Copyright Office Report on AI Training and Fair Use

Can AI systems use copyrighted materials under the fair use doctrine?
The fair use doctrine is a provision of copyright law that allows for limited usage of copyrighted material in certain situations without needing to obtain permission from the copyright holder. There is a four-factor test used to determine fair use: the character of the use, nature of the work, amount used, and effect upon the market. These are general guidelines and use for one of these purposes is not automatically fair, while other purposes beyond these might be considered fair.

Some of the purposes where fair use is generally allowed are: criticism, comment, news reporting, teaching, scholarship, and research. So, for example, quotes from a copyrighted book can be published in a critique of the book without having to obtain permission from the copyright holder.

Of course, generative artificial intelligence (AI) systems train on looking at large amounts of data, including copyrighted materials. Can this be considered fair use and avoid infringement? This was the scope of the recent study put out by the United States Copyright Office (the USCO).

Do AI models Infringe Training Data?
The USCO report finds that generative AI systems implicate several of the exclusive rights granted to copyright owners. The report also addresses whether the model’s weights are themselves infringing copies of the underlying works. This is disputed, with developers asserting that models are merely comprised of strings of numbers, while others assert as evidence to the contrary that models sometimes generate outputs substantially similar to the training data. The report concludes that where generated outputs are substantially similar, it is a strong argument that copying the model’s weights implicates the reproduction and derivative work rights of the original works.

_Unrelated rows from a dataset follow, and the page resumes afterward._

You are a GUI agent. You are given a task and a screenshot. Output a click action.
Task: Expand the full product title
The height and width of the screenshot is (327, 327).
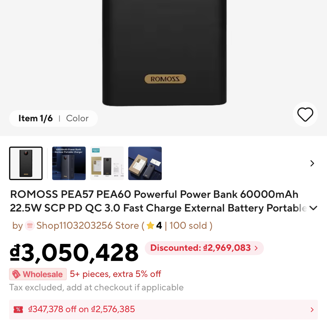click(x=313, y=208)
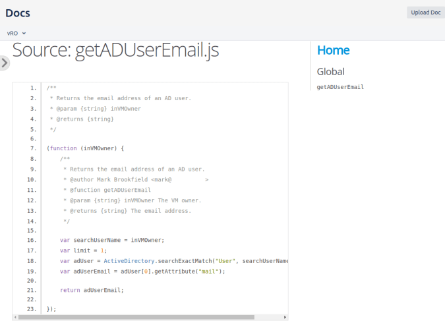Select line number 7 in the gutter
This screenshot has height=321, width=445.
(x=33, y=148)
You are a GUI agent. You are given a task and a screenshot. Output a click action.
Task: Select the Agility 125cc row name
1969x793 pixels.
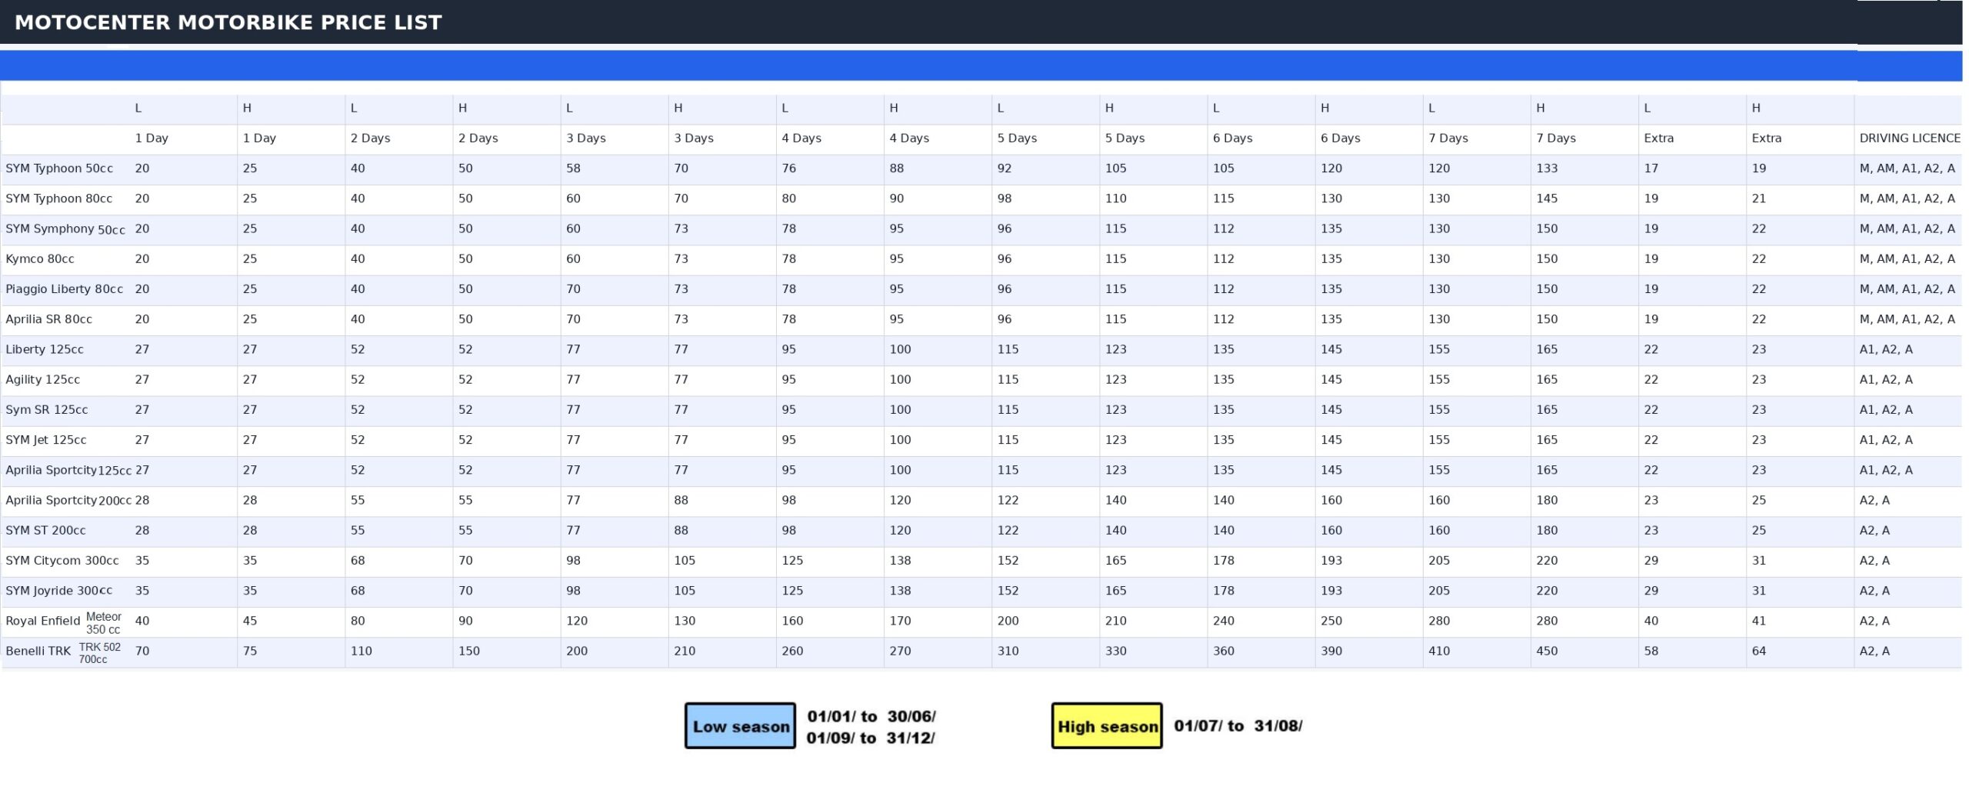point(43,380)
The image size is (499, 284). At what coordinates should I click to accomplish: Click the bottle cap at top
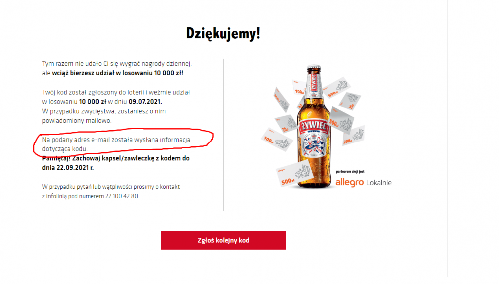(x=314, y=68)
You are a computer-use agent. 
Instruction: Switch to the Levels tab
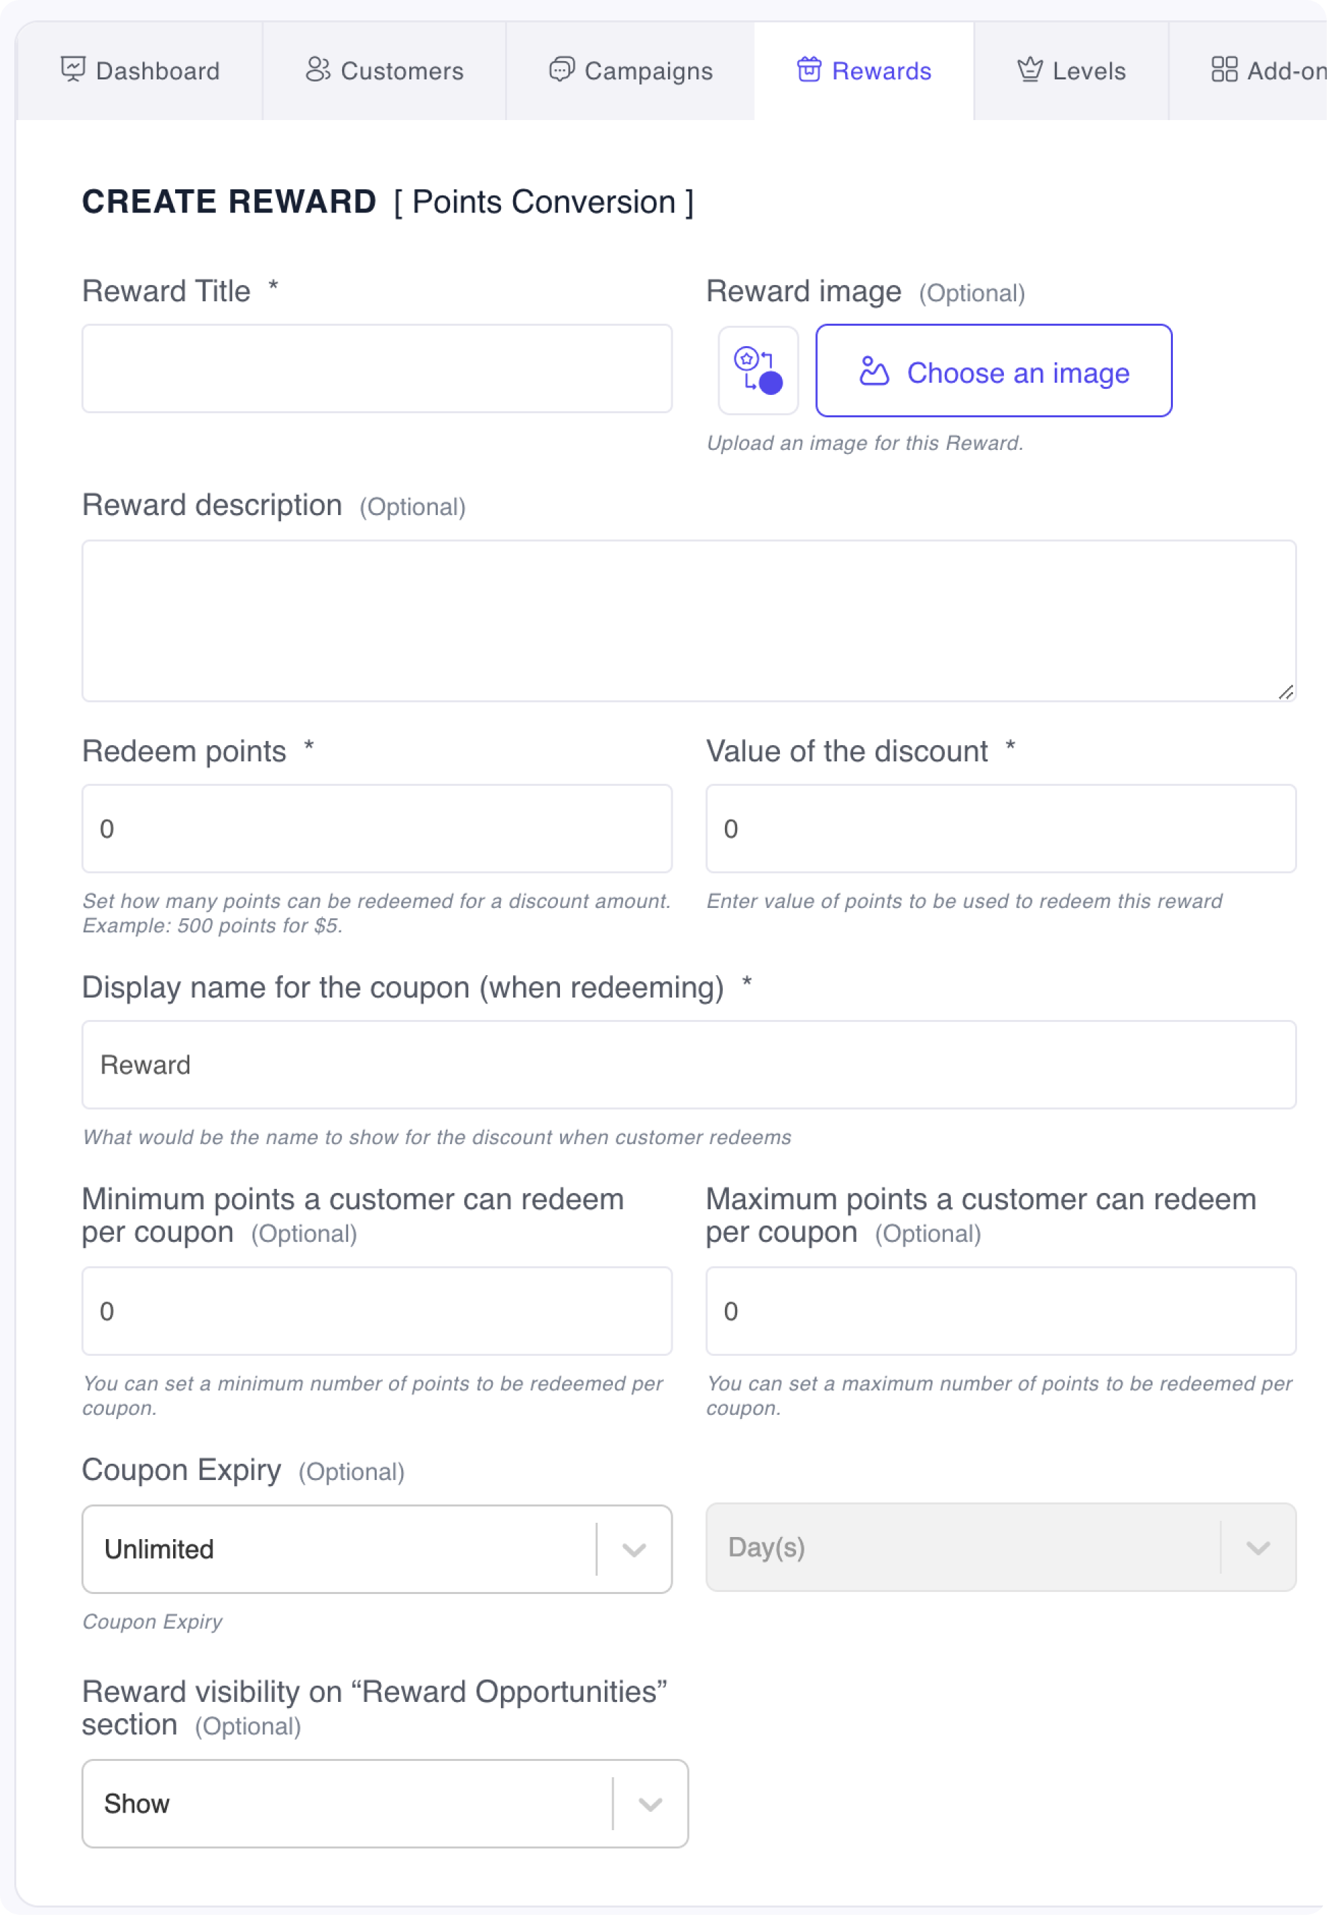(x=1071, y=70)
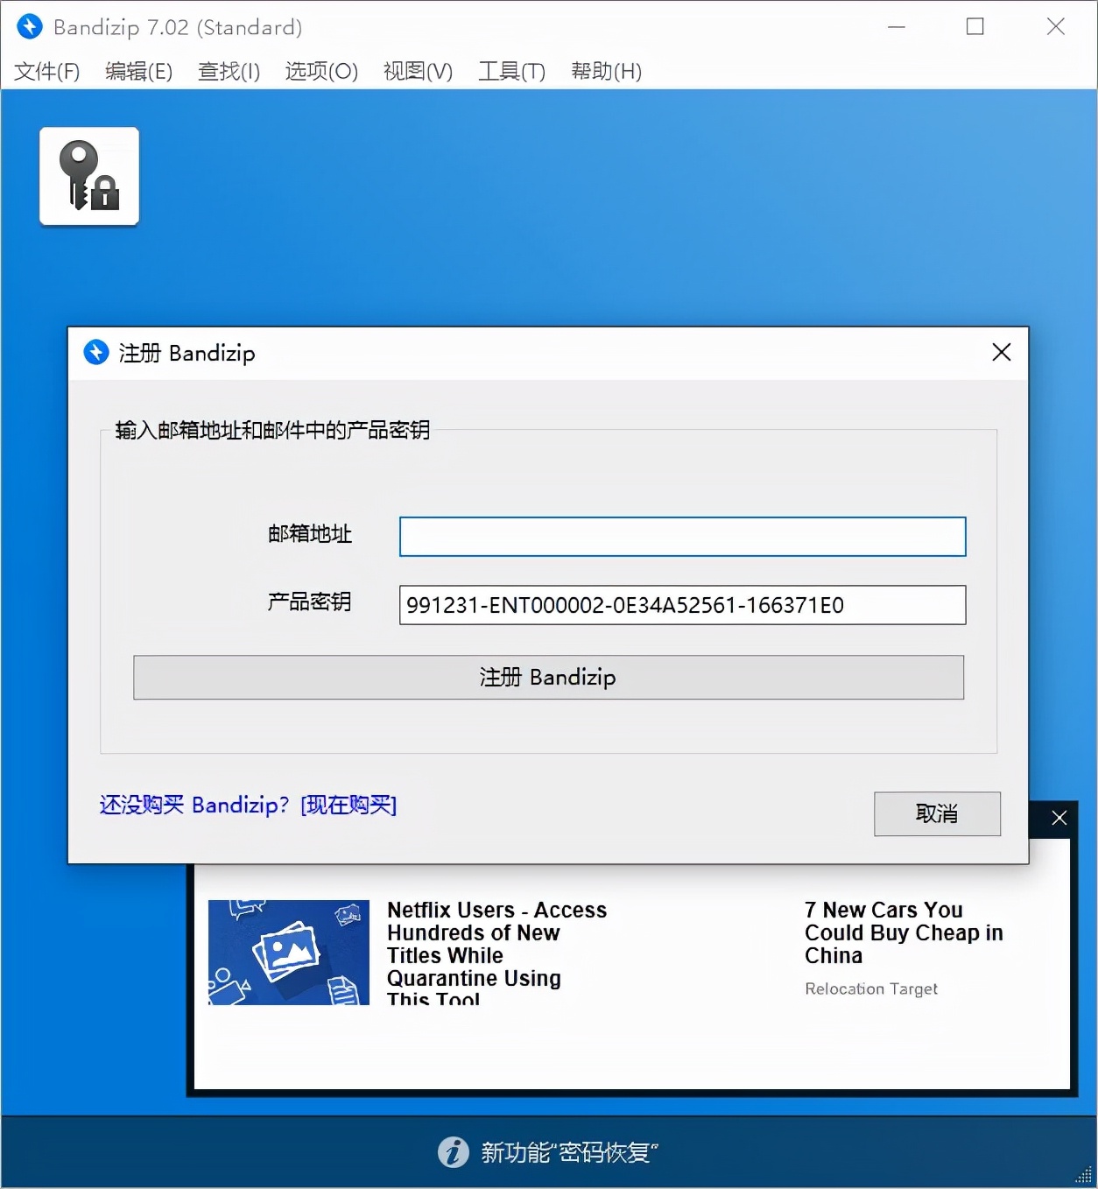Close the 注册 Bandizip dialog
1098x1189 pixels.
pyautogui.click(x=1001, y=353)
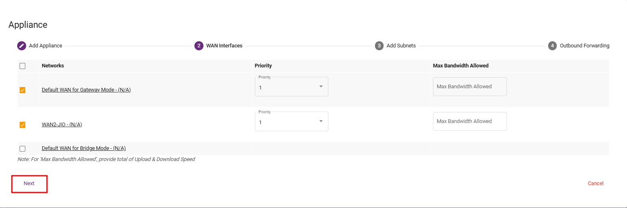
Task: Open the Default WAN for Gateway Mode link
Action: coord(86,90)
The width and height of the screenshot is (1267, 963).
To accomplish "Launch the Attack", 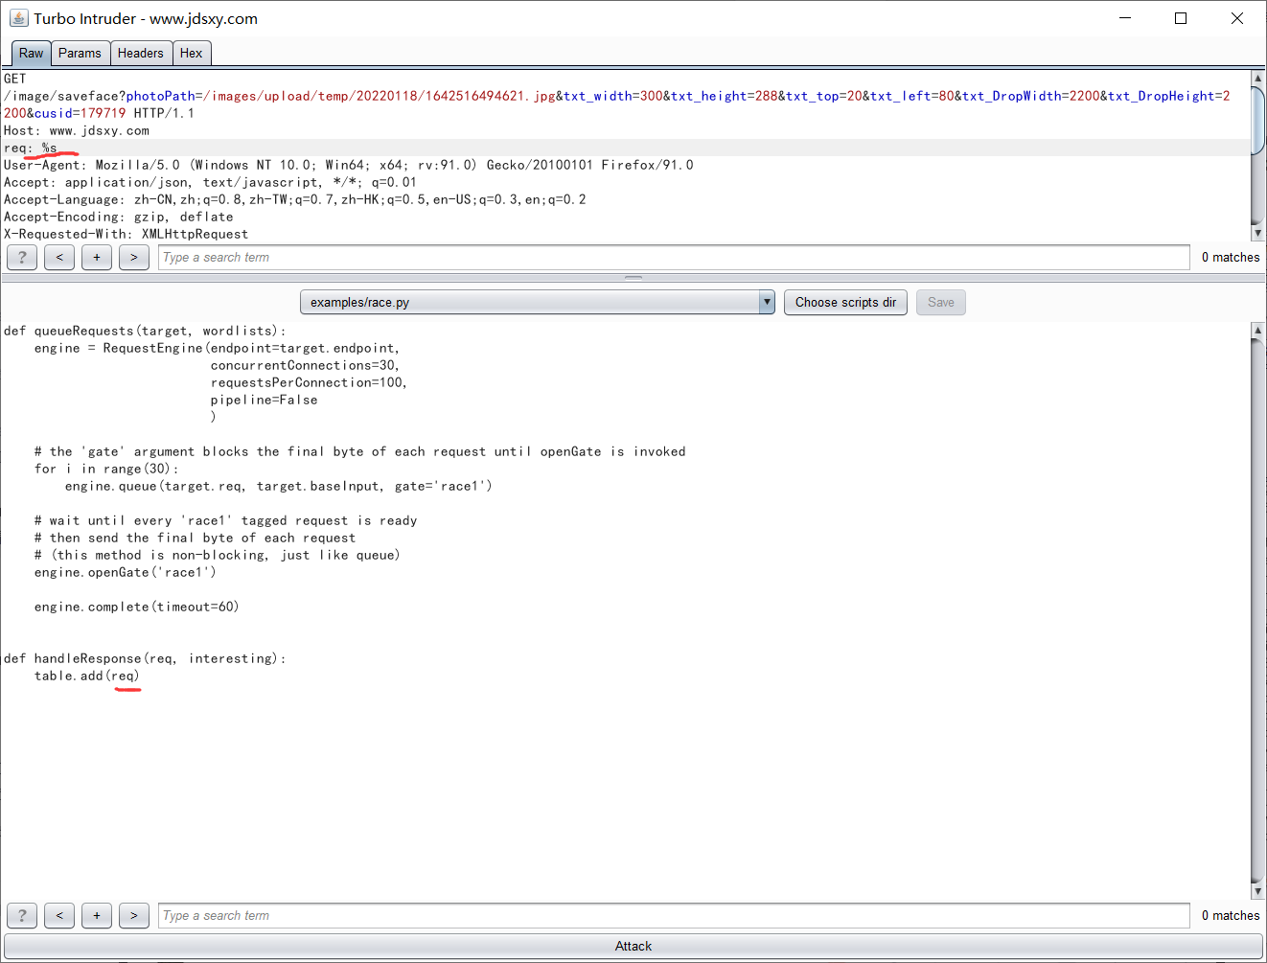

The Application of the Fair-Use Defense
The key issue when analyzing fair use has been whether the use is “transformative”. There is of course a spectrum, and where the output is based on a diverse dataset, it is more likely to be transformative, but where it is trained to generate outputs substantially similar to copyrighted works, then it is “at best, modestly transformative”. The USCO rejected arguments that AI training is inherently transformative, because it is analogous to human learning. The report asserts that the analogy rests on a faulty premise that fair use is a defense for all acts if those acts are used for learning. But an example was given that a student couldn’t rely on fair use to copy all of the books at a library. The analogy also fails because humans retain only imperfect impressions of the works experienced, filtered through their unique personalities and limitations. AI involves training on the creation of perfect copies. The structure of exclusive copyright rights is premised on certain human limitations.

There are more than 40 cases currently pending related to the issue of AI using copyrighted materials. There won’t be a single answer whether unauthorized use is fair use. There is an ongoing discussion of some form of licensing scheme for AI training data, but for now, the recommendation is to continue development without government intervention.